Hmm. I have full size bloom running on a server in my basement. It can be ran naively with about 400GB of ram. Using used hardware you can get that for about $1200. Still, with CPU inference, you're looking at about 5 mins per response.
With optimization, I have it down to 140GB of ram. Trying to get it under 120GB without loosing too much accuracy so it can be ran on standard desktop consumer hardware (who's limits are usually 128GB).
Given the lack of resources I have found I figured the general intrest was low? Maybe I will open source it and do a write up.
I think that would be an incredibly interesting write-up. There are many applications where a 5-min response time would be more than adequate. It could slowly churn through the inbox, while I'm not looking. Or parse customer emails and suggest replies for a rep to potentially use.

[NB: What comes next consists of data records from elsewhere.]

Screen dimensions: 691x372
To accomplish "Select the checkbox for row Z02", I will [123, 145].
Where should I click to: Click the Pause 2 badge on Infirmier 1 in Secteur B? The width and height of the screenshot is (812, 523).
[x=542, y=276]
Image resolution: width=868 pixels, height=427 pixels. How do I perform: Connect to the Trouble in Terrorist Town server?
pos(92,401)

Mmmm... and what about copyright ? I mean: may I dump all of HN and then consider it a book to be sold for my own profit ? And if I can't do it... what is the difference between this idea and using HN to train an LLM ? And what if I don't want my comments be parts of this LLM ? Or what about the "trash" accounts that don't want to be identified ?
Don't get me wrong: the idea could be nice but... ain't it time to think twice about all this before applying the last technological fad ?

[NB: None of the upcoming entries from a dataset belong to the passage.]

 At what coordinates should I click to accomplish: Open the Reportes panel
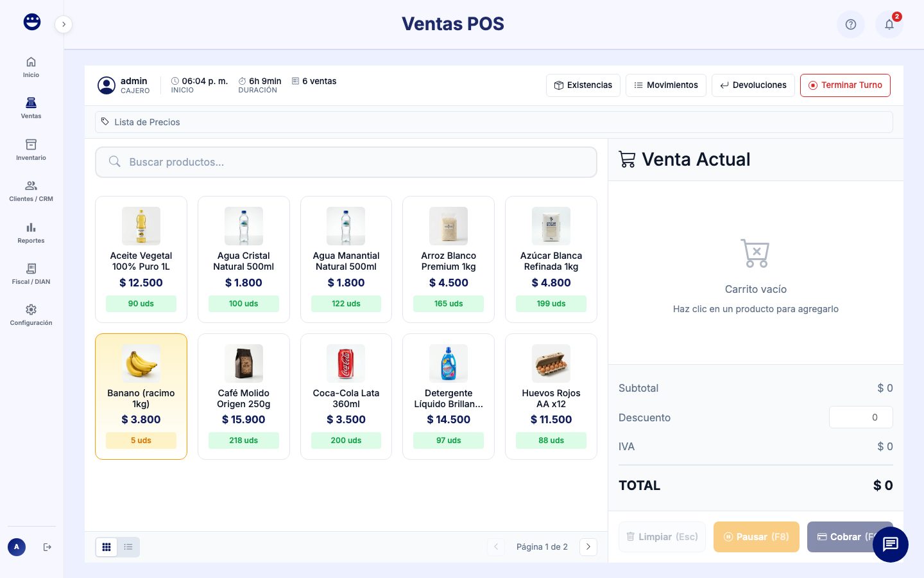pos(31,232)
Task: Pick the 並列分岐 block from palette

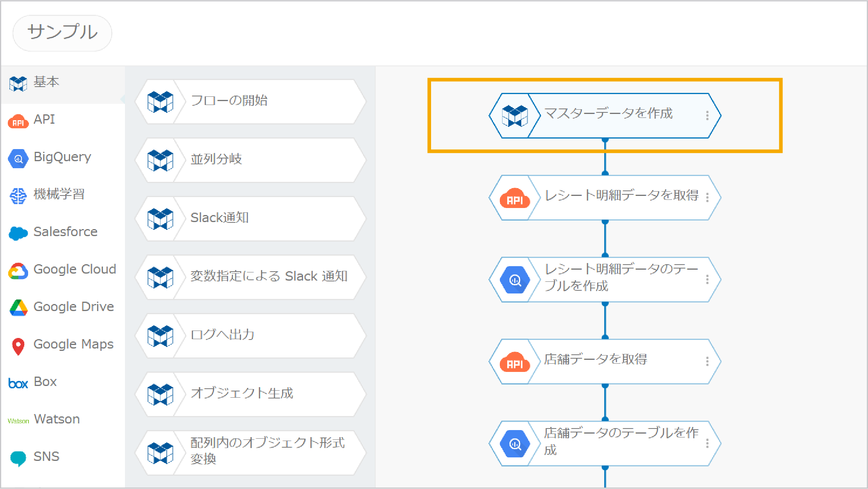Action: 250,160
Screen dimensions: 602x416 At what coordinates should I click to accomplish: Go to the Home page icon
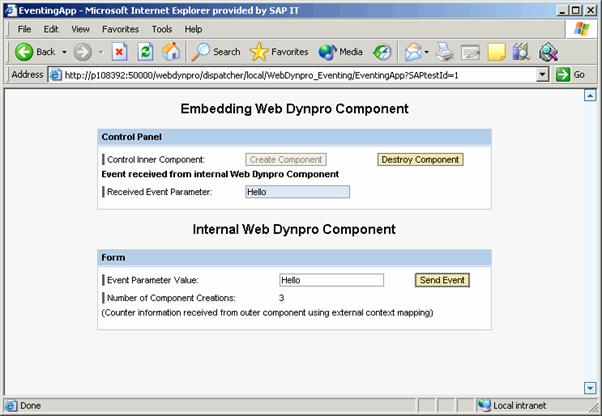tap(171, 52)
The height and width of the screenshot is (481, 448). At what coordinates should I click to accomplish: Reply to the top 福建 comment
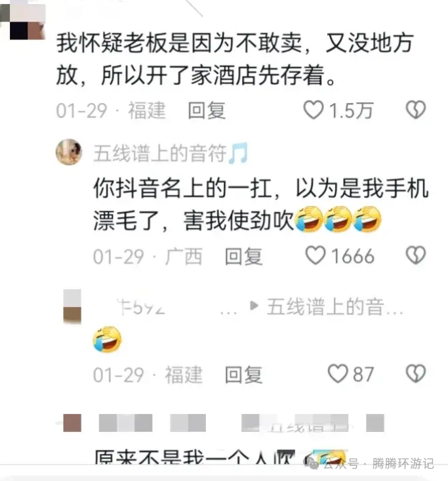(x=207, y=110)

Id argue there isnt an equivilency between an LLM and direct dumping the data straight into a book, theres a significant layer of abstraction there from my understanding. It is entirely legal for you to read HN and paraphrase what you learned in a book, which id argue is a much more fair argument.
Been thinking about this many times. I regularly check what HM things about a specific book, what services HN recommends to perform a particular task, etc..

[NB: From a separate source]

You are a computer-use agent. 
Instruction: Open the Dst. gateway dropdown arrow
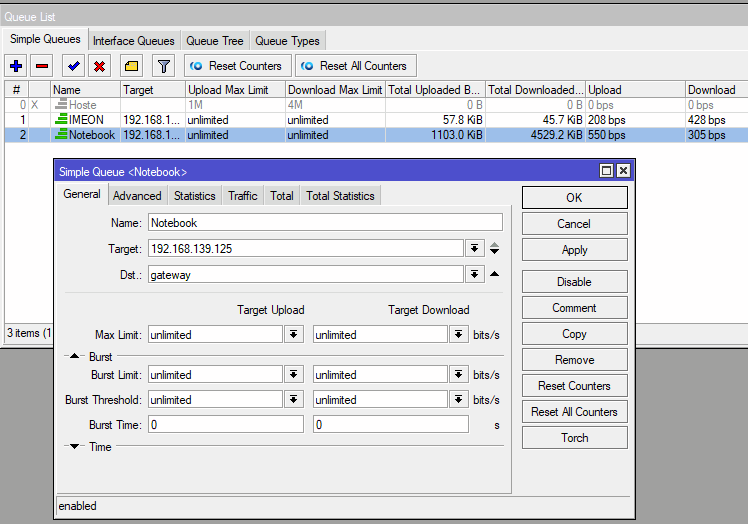[474, 274]
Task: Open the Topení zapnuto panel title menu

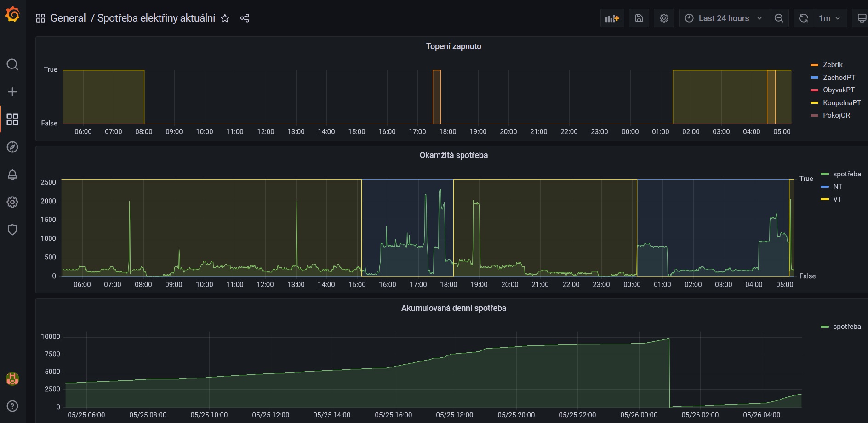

To the sibling comment that I asked about doing this locally: there’s really no need for an LLM, much less for GPT-3. All you need is, well, attention. Sentence-transformer embeddings. Perhaps even just fastText.
AIUI sentence-transformer embeddings work for sentences or short paragraphs. But many comments only make sense in the context of parent/GP comments. This is especially true when a comment answers an earlier question.
I'm not sure how we'd pack enough context into a single 'sentence', to get a useful embedding for this purpose.